#### Exercise data ####

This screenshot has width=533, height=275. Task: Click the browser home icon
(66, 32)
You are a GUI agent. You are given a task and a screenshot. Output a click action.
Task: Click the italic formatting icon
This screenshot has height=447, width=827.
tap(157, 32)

####

*Exercise description*
Word for word, restate the lines from the one holding "You are a GUI" to the last line of the records.

*Solution for this problem*
You are a GUI agent. You are given a task and a screenshot. Output a click action.
Task: Click the italic formatting icon
This screenshot has height=447, width=827.
tap(157, 32)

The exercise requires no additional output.